(Records from a collection)
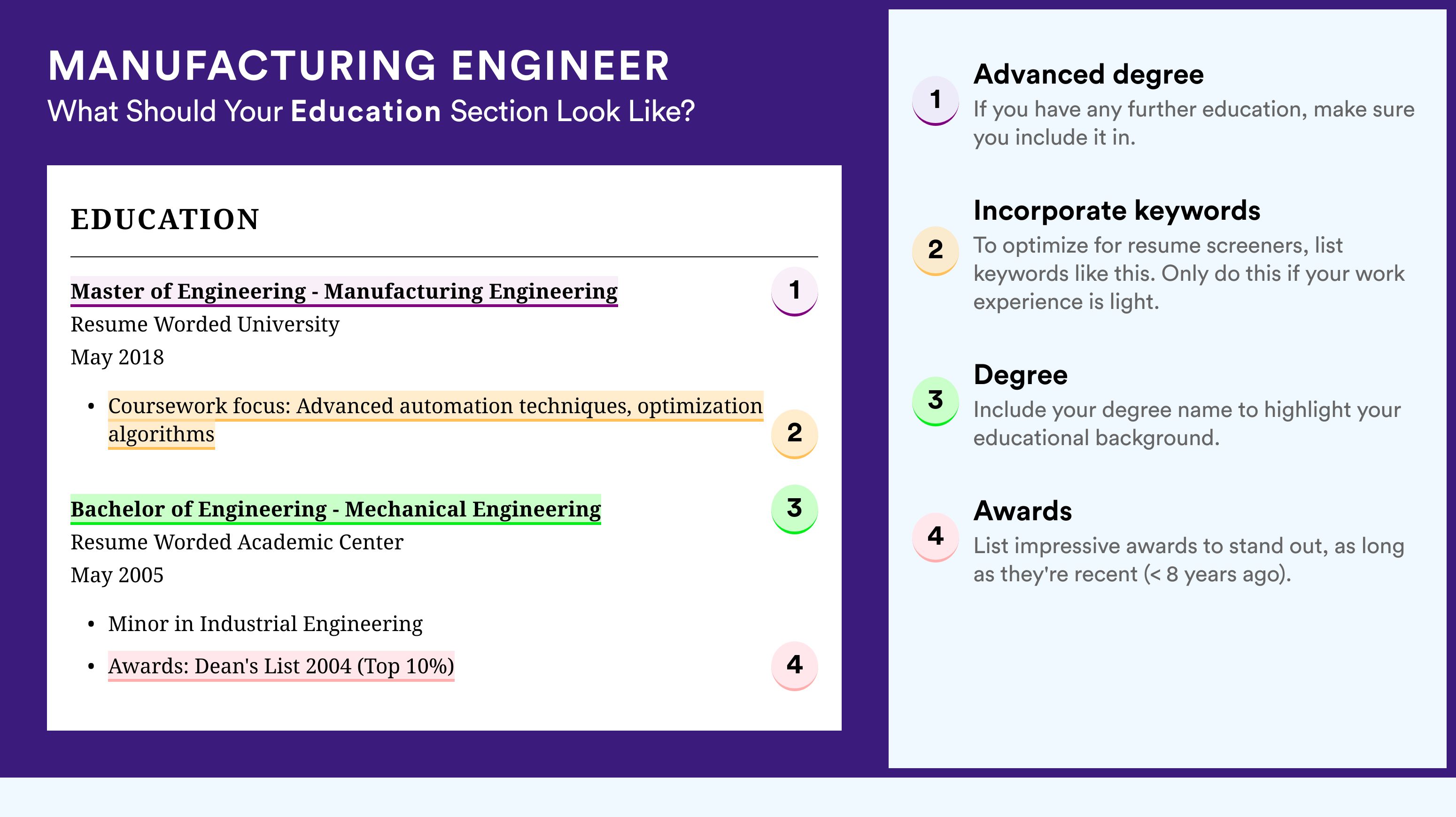
Task: Click the green number 3 badge beside Bachelor of Engineering
Action: [794, 509]
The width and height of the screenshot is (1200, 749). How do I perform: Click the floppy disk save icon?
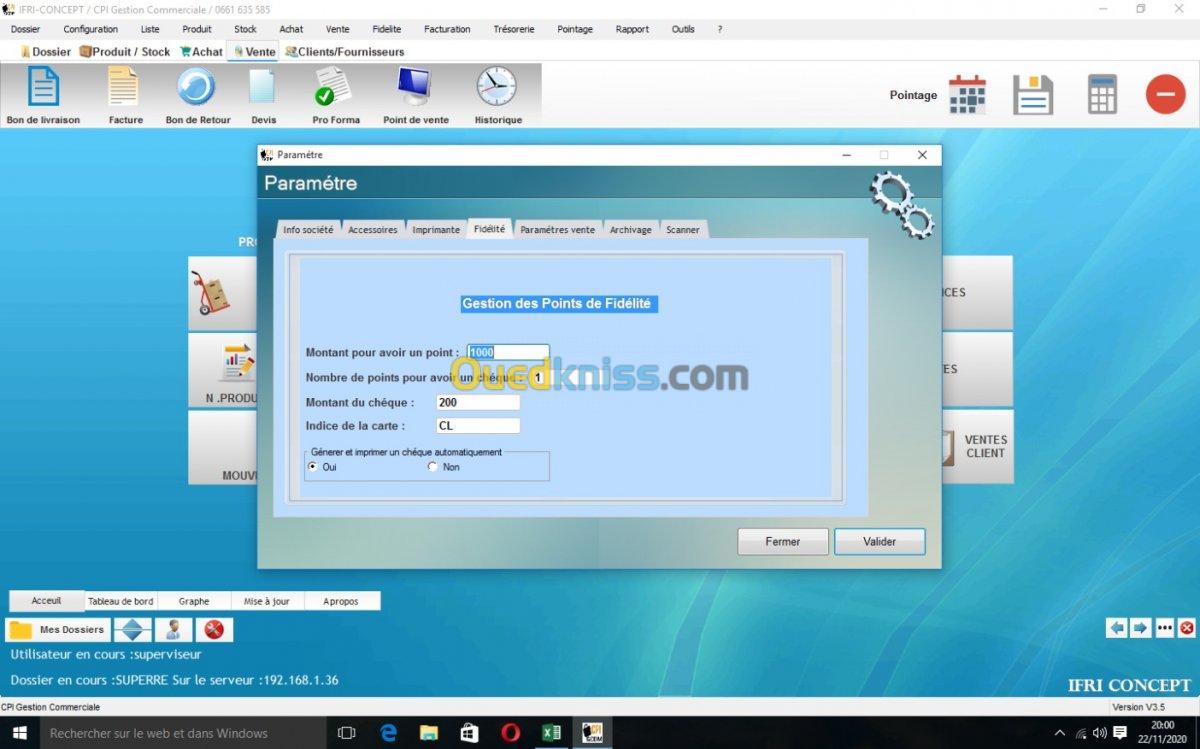1033,95
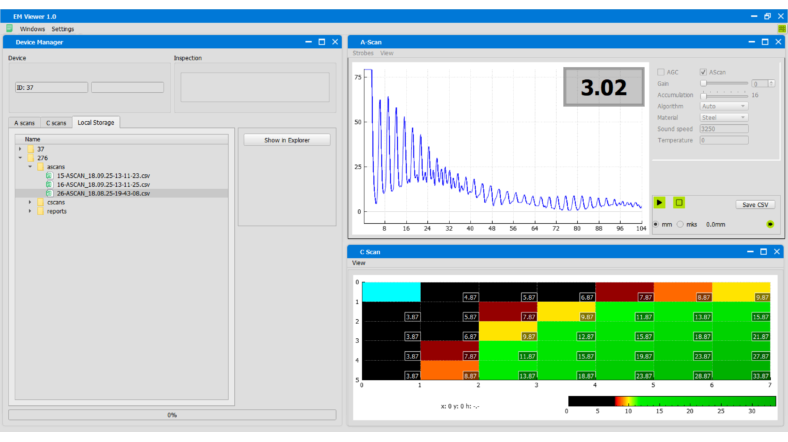
Task: Switch to the C scans tab
Action: (56, 123)

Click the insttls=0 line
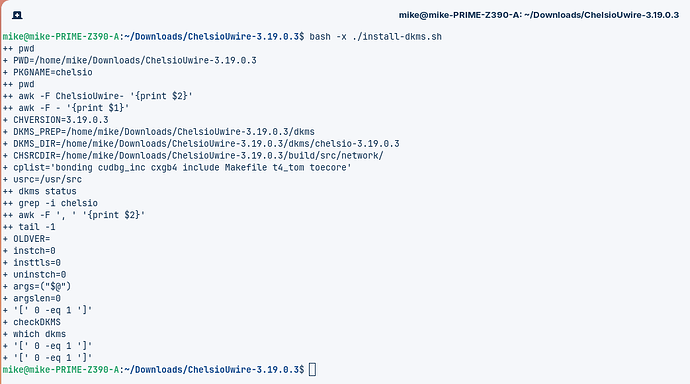(x=32, y=262)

What is required → Begin at the line containing "The width and" and copy every line through the end of the data above exactly, omitting the pictures.

Answer to the exercise →
The width and height of the screenshot is (1200, 749). How do I perform: Click the floppy disk save icon?
1033,95
Task: Switch to the C scans tab
Action: (56, 123)

Click the insttls=0 line
(x=32, y=262)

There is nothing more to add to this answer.